Era ormai quasi giorno, allorchè Scheherazade riprese la storia del secondo calendero in questi sensi:

— «Signora,» proseguì il calendero, parlando sempre a Zobeide, «siccome avevamo con noi dieci cavalli carichi del nostro bagaglio e dei donativi che in nome del re mio padre io doveva fare al sultano delle Indie, ed eravamo in pochi, ben comprenderete che i ladroni non mancarono di venirci arditamente incontro; non essendo in istato di respingere la forza colla forza, dicemmo loro che eravamo ambasciadori del sultano delle Indie, e speravamo nulla tenterebbero contro il rispetto che gli dovevano. Credemmo di salvare così i nostri equipaggi e la vita; ma i malandrini ci risposero con insolenza: — Perchè vorreste che rispettassimo il sultano vostro padrone?
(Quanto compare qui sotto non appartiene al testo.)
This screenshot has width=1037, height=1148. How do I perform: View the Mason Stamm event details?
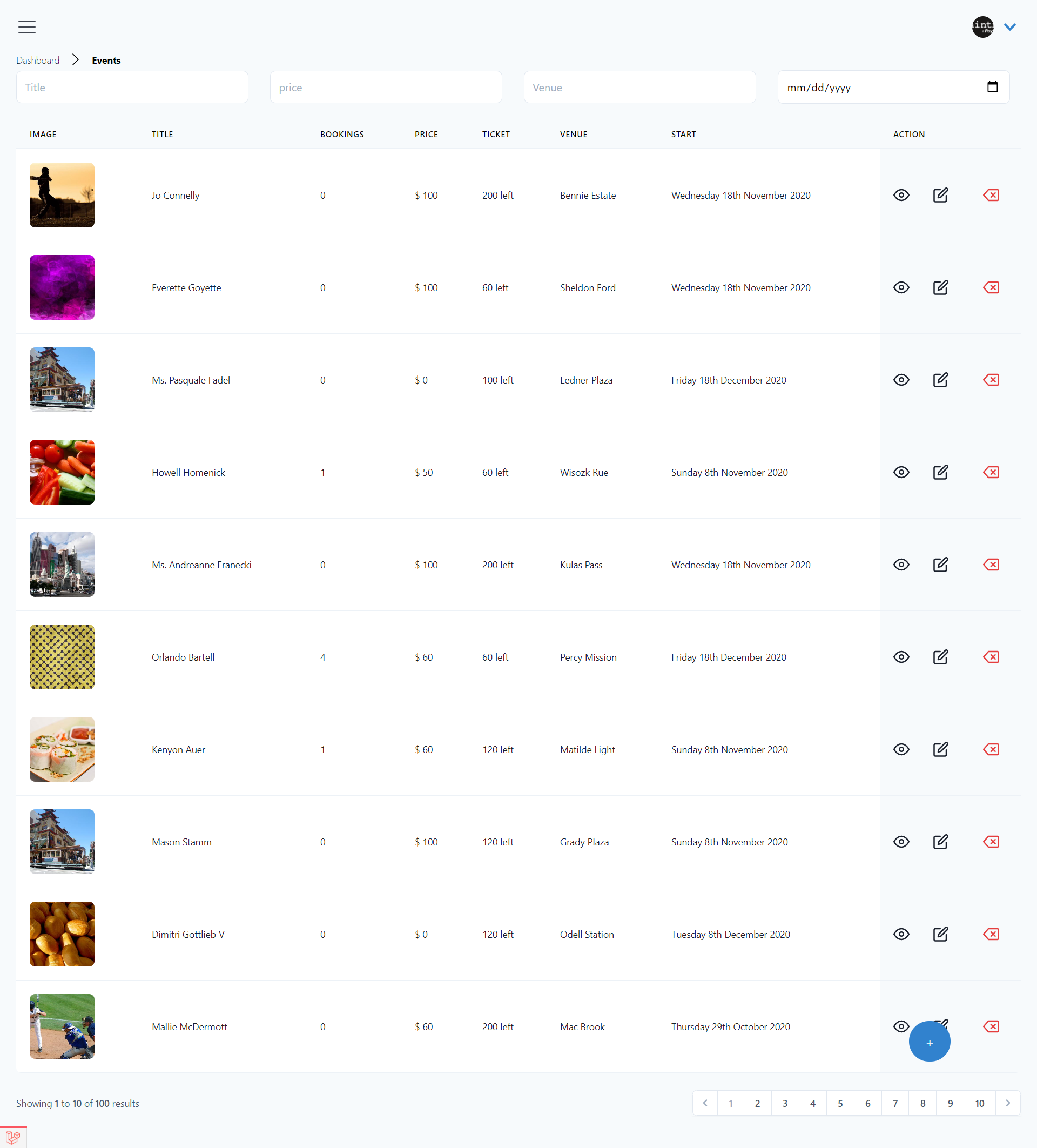tap(901, 842)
Noi non siamo suoi sudditi, nè ci troviamo neppure sulle sue terre.» Sì dicendo, ci attaccarono: io mi difesi il meglio che potei; ma sentendomi ferito, e visto che l’ambasciatore e la gente della scorta erano stati gettati a terra, approfittai delle poche forze del mio cavallo, anch’esso ferito, per allontanarmi. Lo spinsi finchè potè portarmi, ma mancatomi esso sotto d’improvviso, cadde morto di stanchezza e del sangue perduto. Me ne sbarazzai prontamente, ed osservando che nessuno m’inseguiva, pensai che gli assassini non avessero voluto allontanarsi dal fatto bottino.»